» Work item: The answer must consist of every line in the records that contains the word "dimensions".

» Given data:
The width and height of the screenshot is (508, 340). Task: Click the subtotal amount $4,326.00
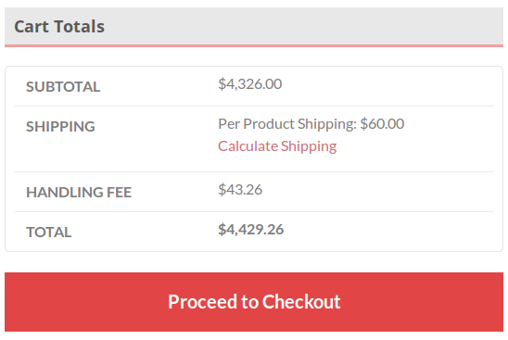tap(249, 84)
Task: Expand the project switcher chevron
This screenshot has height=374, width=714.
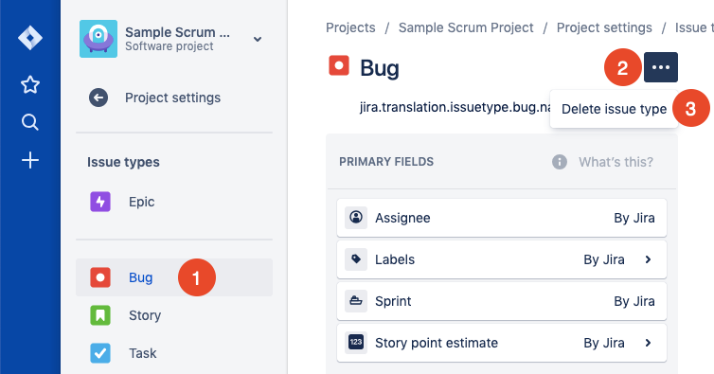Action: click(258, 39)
* * *
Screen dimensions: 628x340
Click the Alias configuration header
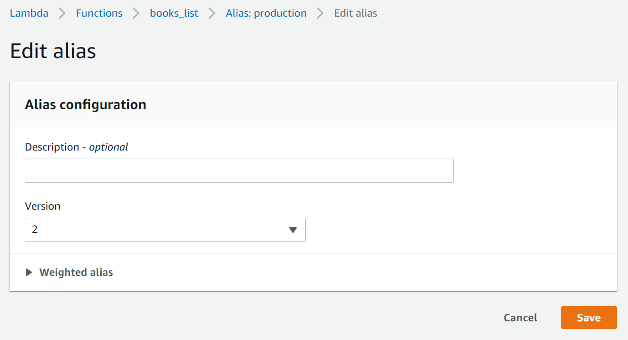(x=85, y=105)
* * *
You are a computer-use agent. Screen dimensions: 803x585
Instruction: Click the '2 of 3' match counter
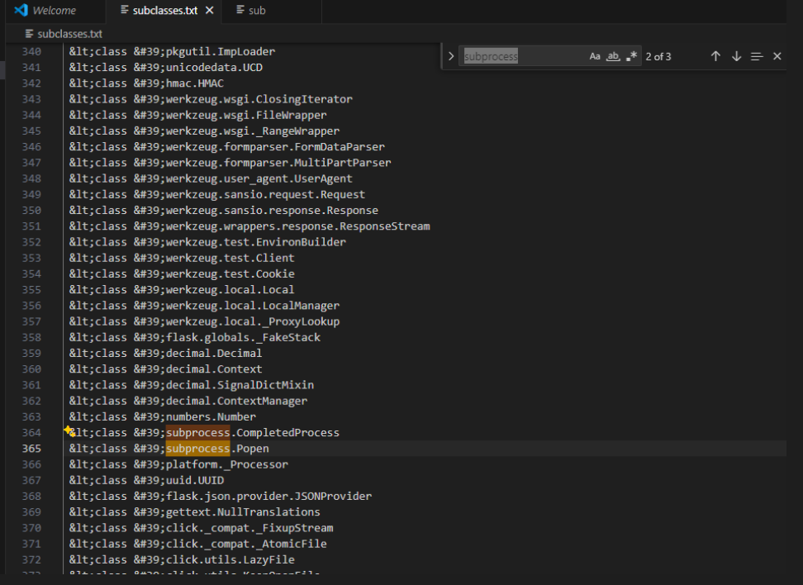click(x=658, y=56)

» Result below:
Screen dimensions: 628x340
You are a computer-use agent. Screen dimensions: 803x585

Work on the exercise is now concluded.